[YOUR INSTRUCTIONS]:
Repeat the records verbatim, beginning at the line containing "Click the Demo environment tag" and ending with the line containing "This screenshot has height=800, width=1104.", both included.

[EXERCISE MATERIALS]:
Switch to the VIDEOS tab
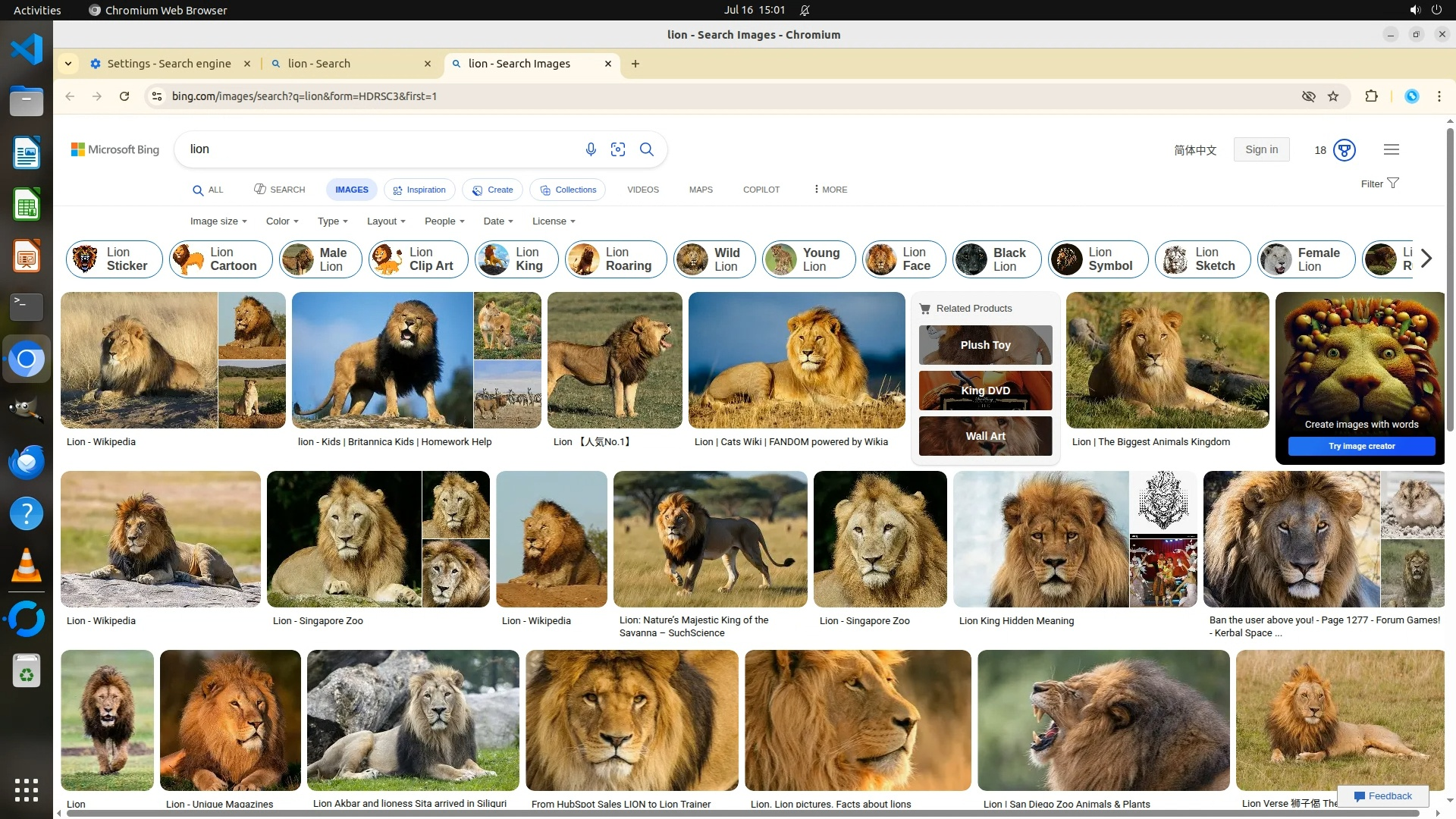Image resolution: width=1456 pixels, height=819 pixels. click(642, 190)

--

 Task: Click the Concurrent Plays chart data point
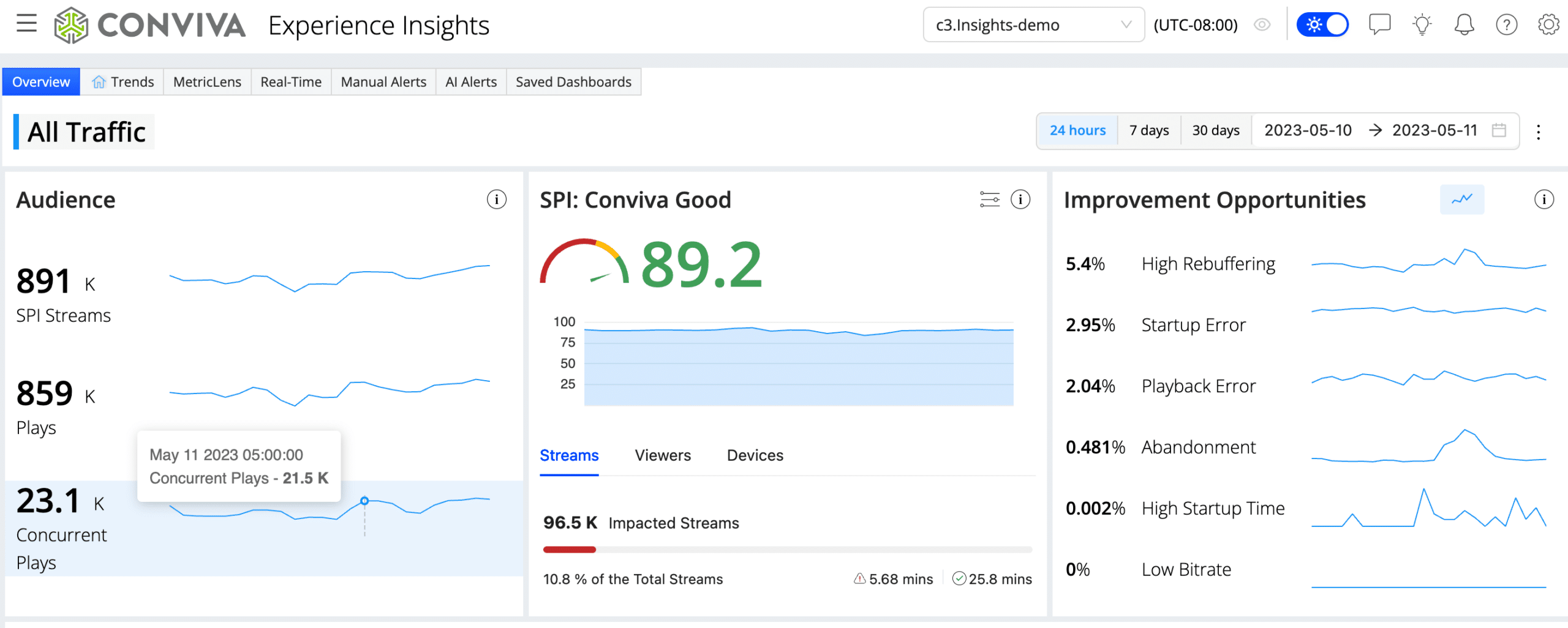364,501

---

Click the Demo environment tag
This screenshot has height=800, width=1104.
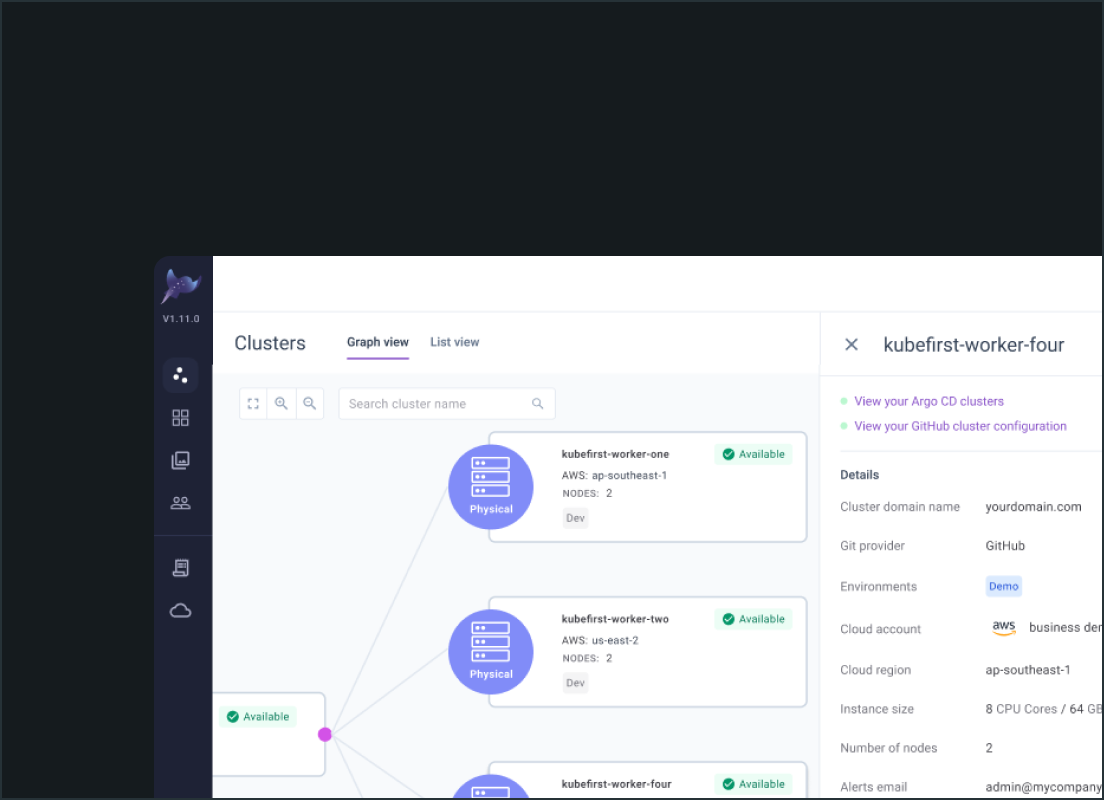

[THE COMPLETED TASK]:
Click the Demo environment tag
This screenshot has height=800, width=1104.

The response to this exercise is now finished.